As a first effort to identify underlying business models for personalised nutrition advice, the present study is not without its limitations. First, the present study took a broad inventory of personalised nutrition offerings as they currently exist in the market place through an Internet-based search. Although we took great care to include relevant cases, by definition the outcome is determined by the efficacy of the search terms. Clearly, the fact that we added three cases manually simply because these well-known cases were not retrieved from the Internet as examples of personalised nutrition is illustrative to this point. It cannot be ruled out that we have missed other relevant cases in this qualitative approach. Also, it is indicative that we have not been able to pick up relevant cases of nutrigenomics-based nutrition advice from the Internet search. This shows that this is not a dominant model in the present state of the art.

Second, the reduction in retrieved cases to a limited number of nine archetypical approaches is by definition a subjective exercise. Although we took great care and were effective in capturing the cases retrieved from the Internet, it cannot be ruled out that we missed other relevant business models.

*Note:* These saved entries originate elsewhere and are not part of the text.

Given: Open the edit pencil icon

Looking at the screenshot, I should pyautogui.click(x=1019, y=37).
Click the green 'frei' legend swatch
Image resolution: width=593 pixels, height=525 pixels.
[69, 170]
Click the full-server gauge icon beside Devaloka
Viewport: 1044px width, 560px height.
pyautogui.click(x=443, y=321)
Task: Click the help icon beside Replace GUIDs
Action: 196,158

Nevertheless, we feel that the present effort to link personalised nutrition advice cases to their underlying business models has been a worthwhile exercise to understand the business context in which nutrigenomics-based nutrition advice operates. It is clear from our analysis that this field is still at its infancy, perhaps not so much on its scientific development, but specifically on its potential to become a viable business proposition. Consumer acceptance and particularly consumer retention are crucial to the success of this development (Ronteltap et al. 2007, 2009), and primarily in relation to careful segmentation, targeting and positioning through offers attractive to the consumer. Future research might specifically explore further the consumer responses to the diversity of “archetypical” business models for personalised nutrition advice as a source of market information on which the delivery of nutrigenomics-based personalised nutrition advice may further build.